Task directions: Which lines below fall between the one containing "Instruction: Close the WinDaq window" and the one containing "629x702 pixels."? Repeat them exactly, counting both of those lines, and add nothing else.

Collected data
- - -

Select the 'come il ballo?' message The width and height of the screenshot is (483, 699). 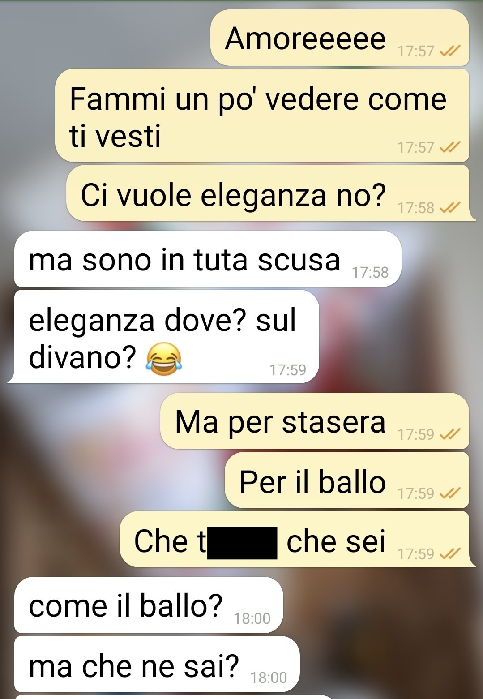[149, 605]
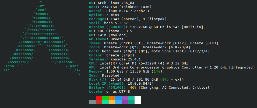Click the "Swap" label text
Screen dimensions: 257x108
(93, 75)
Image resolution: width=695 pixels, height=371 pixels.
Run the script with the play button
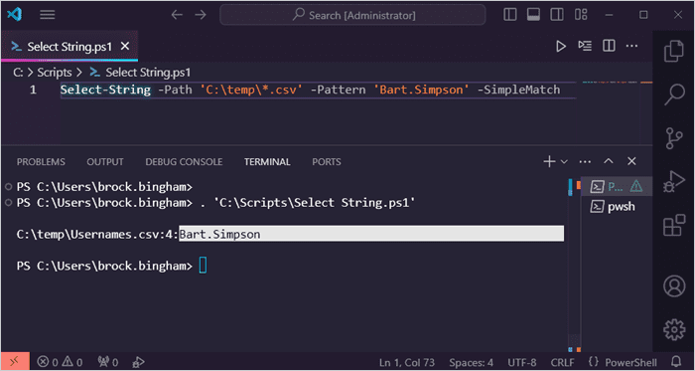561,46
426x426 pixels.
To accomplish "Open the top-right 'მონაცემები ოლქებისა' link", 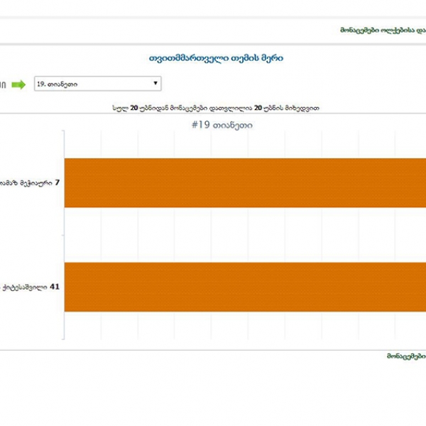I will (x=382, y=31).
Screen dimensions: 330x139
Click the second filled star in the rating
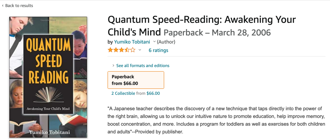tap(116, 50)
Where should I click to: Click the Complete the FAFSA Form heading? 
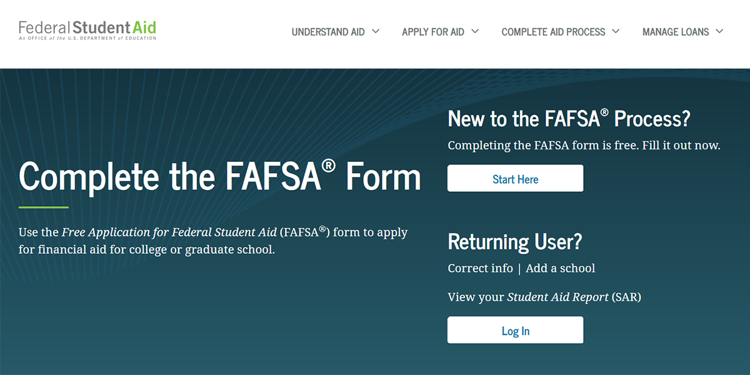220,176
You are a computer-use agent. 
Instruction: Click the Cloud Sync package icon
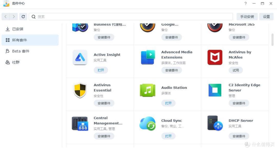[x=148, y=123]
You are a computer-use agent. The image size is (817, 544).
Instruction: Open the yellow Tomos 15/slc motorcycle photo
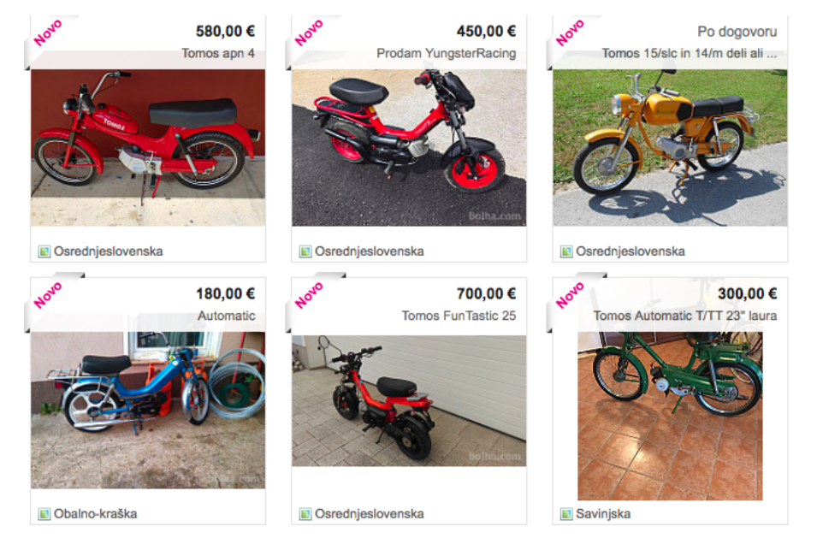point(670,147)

- - -

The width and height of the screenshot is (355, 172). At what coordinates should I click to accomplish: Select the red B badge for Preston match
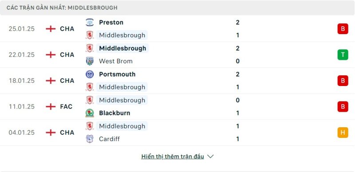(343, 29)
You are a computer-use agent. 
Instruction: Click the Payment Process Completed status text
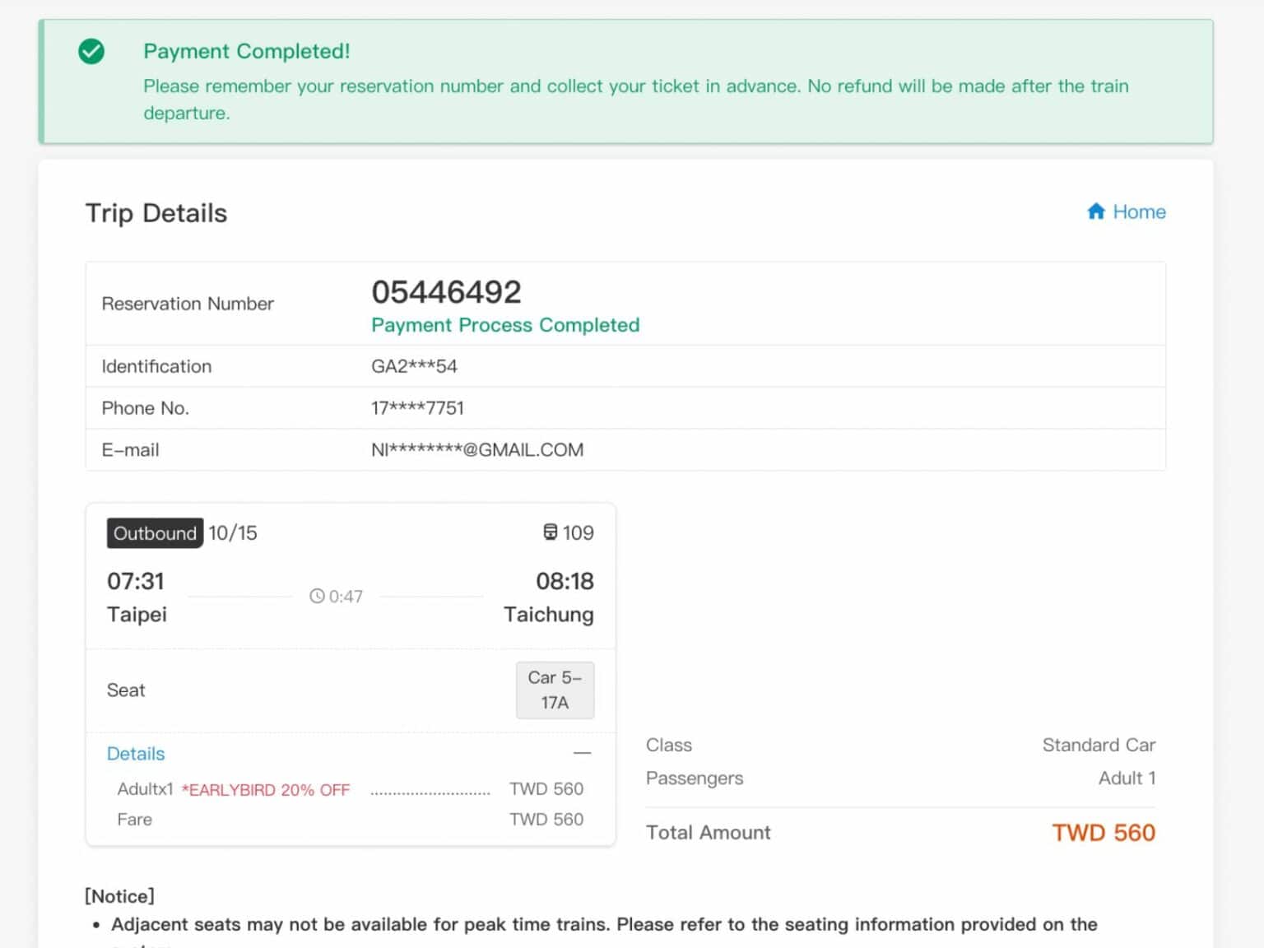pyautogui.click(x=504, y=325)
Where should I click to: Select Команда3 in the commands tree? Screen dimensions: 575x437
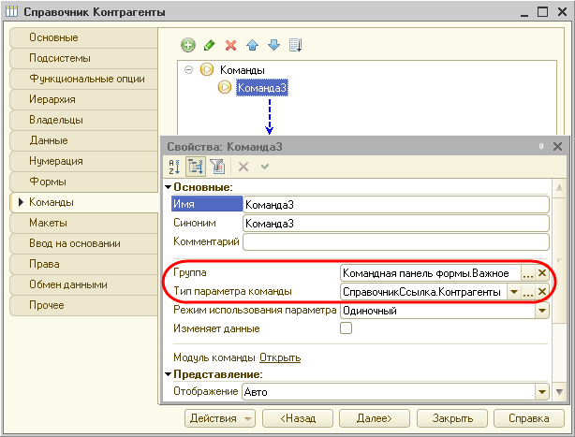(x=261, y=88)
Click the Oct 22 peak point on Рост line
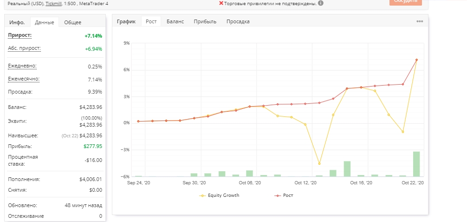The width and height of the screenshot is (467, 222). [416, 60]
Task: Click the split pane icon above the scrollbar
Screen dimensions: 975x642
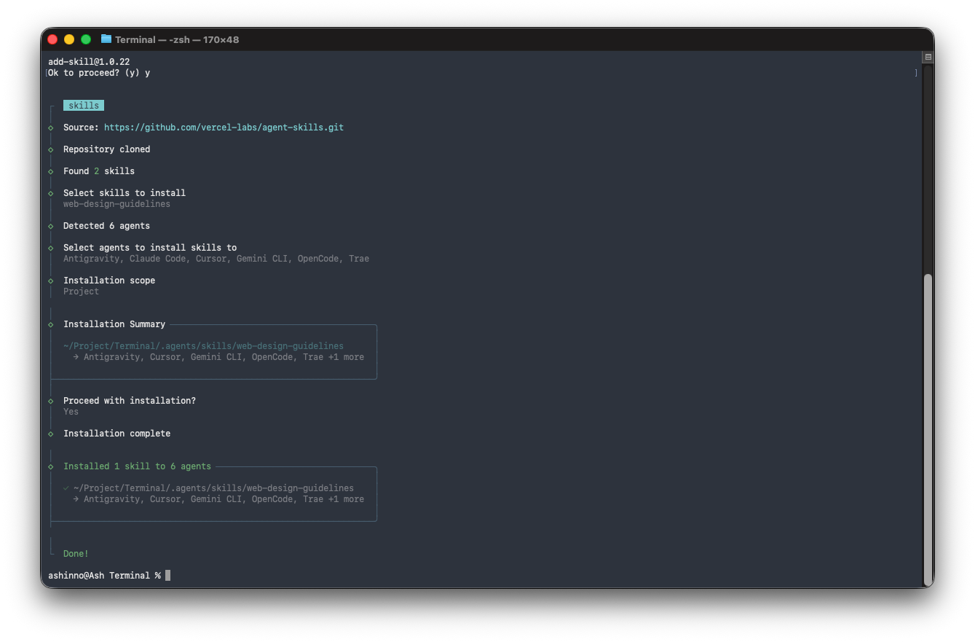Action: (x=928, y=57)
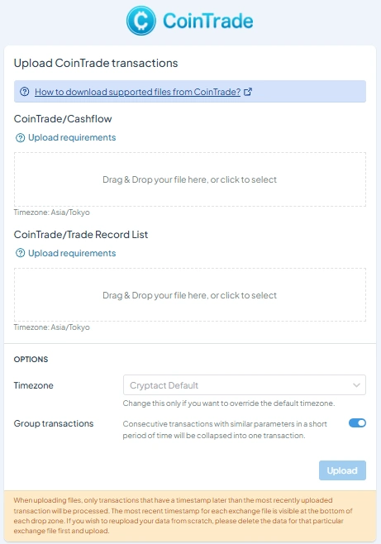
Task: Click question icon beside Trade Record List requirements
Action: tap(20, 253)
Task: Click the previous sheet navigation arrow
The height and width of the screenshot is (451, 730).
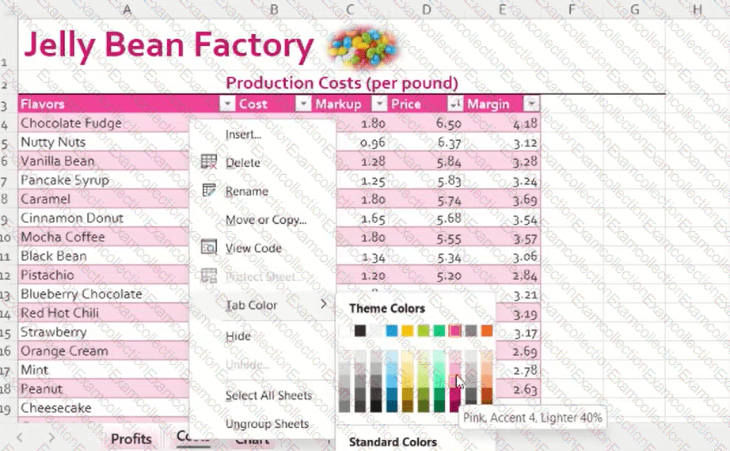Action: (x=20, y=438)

- - -

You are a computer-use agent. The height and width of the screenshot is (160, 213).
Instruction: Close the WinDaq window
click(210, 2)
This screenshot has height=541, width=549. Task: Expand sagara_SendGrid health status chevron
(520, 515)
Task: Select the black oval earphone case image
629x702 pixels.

- - -

Exercise response:
Instruction: Close the WinDaq window
click(210, 2)
This screenshot has height=541, width=549. Task: Expand sagara_SendGrid health status chevron
(520, 515)
Task: Select the black oval earphone case image
629x702 pixels.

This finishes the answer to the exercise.